Dr. David Waisman

Dr. David Waisman

Dr. David Waisman

Neuroscience, Cardiovascular, Cancer

Clotting factors :

While Dr. David Waisman is well known for his work on the role of blood-vessel growth in the spread of cancer, he is looking more closely now at a protein in the blood that plays a pivotal role in a wide range of diseases. these include cancer, heart disease, stroke, multiple sclerosis and Alzheimer's disease.

The protein is called fibrin and it is essential to the blood-clotting process that prevents life-threatening blood loss in the event of an injury.

"Fibrin is a threadlike protein that forms at the location of an injury, creating a fibrous mesh that blocks the flow of blood," explains Dr. Waisman, a professor in the departments of Pathology and Biochemistry & Molecular Biology. "however, when the production, maintenance or breakdown and elimination of fibrin is not working properly, it can lead to disease."

In the case of cancer, cancer cells secrete enzymes that break fibrin down and allow cancer cells to break out of the tumour body into nearby blood vessels, leading to metastasis. In some infectious diseases, bacteria and viruses spread through the body in a similar manner, breaking down fibrin so they can infiltrate tissues.
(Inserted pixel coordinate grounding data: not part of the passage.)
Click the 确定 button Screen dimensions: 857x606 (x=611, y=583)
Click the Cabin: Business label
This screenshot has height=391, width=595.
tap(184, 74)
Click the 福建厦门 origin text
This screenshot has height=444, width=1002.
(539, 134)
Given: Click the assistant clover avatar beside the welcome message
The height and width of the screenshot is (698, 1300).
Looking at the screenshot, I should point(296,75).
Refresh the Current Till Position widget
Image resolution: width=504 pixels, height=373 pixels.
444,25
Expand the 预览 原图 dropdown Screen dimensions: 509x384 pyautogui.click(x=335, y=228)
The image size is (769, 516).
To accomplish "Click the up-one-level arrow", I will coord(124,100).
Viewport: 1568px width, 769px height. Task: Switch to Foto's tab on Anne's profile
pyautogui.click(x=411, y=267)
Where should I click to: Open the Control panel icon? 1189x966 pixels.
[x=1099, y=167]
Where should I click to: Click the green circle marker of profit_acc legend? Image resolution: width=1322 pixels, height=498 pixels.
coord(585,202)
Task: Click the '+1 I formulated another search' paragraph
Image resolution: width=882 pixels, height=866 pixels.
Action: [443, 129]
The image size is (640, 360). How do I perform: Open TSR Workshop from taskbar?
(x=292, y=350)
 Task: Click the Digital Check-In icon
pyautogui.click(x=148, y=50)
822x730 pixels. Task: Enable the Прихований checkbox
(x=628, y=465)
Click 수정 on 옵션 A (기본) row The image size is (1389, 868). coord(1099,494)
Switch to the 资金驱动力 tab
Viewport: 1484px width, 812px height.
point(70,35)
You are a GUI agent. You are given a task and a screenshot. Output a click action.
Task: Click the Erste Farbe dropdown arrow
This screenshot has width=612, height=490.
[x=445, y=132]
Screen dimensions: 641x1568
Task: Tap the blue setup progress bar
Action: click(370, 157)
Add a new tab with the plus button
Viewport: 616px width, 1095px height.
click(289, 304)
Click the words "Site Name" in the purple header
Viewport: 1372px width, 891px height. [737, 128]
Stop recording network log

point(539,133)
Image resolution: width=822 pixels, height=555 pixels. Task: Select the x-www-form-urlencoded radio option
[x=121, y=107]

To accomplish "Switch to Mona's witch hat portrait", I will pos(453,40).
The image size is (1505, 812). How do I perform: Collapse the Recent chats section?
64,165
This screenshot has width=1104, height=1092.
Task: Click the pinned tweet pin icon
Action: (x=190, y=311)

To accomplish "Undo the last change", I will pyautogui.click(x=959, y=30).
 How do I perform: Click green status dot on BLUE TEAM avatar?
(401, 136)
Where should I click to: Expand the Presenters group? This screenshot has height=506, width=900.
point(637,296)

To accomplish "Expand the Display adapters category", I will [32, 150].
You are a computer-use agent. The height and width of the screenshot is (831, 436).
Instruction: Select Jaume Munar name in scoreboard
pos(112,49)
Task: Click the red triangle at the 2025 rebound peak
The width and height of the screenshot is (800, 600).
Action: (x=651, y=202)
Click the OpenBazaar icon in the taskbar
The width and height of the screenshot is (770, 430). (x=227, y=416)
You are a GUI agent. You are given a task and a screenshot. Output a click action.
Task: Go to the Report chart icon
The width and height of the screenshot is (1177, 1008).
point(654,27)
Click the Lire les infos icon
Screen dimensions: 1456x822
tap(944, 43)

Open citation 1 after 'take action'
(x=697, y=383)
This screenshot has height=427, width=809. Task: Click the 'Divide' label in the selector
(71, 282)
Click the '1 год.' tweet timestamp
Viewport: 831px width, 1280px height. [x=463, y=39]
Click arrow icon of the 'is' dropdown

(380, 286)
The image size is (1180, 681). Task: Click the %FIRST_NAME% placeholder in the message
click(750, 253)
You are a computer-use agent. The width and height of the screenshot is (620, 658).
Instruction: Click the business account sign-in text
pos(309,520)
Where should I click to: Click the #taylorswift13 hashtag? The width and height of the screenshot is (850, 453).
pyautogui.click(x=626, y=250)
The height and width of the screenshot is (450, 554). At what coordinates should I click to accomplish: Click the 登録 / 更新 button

An excess of fibrin can also cause problems, such as blood clots, heart attacks and strokes. In MS and Alzheimer's disease, leaks in the blood-brain barrier allow fibrin to accumulate in nervous tissue, where it damages delicate structures.

Dr. Waisman and his team examine brain and other tissues in Dalhousie's Histology Lab, using sophisticated tissue processing equipment like the Leica HistoCore PEARL being purchased with funds from the 2018 Spring Moly Appeal. In fact, Dr. Waisman is the chair of the Histology Lab Working Group and spearheaded the application to raise funds for this crucial piece of equipment.

"To clearly see the accumulation of fibrin in brain cells, for example, we need tissue samples that have been properly prepared to maintain all of the cellular structures in the exact same size and position as in the living tissue," he explains. "That's the only way we can see what is really happening and reach accurate conclusions."

Among several collaborations, Dr. Waisman is working with neuroscientist Dr. Alon Friedman to study how fibrin and other proteins wreak havoc in the brain following a breach of the blood-brain barrier.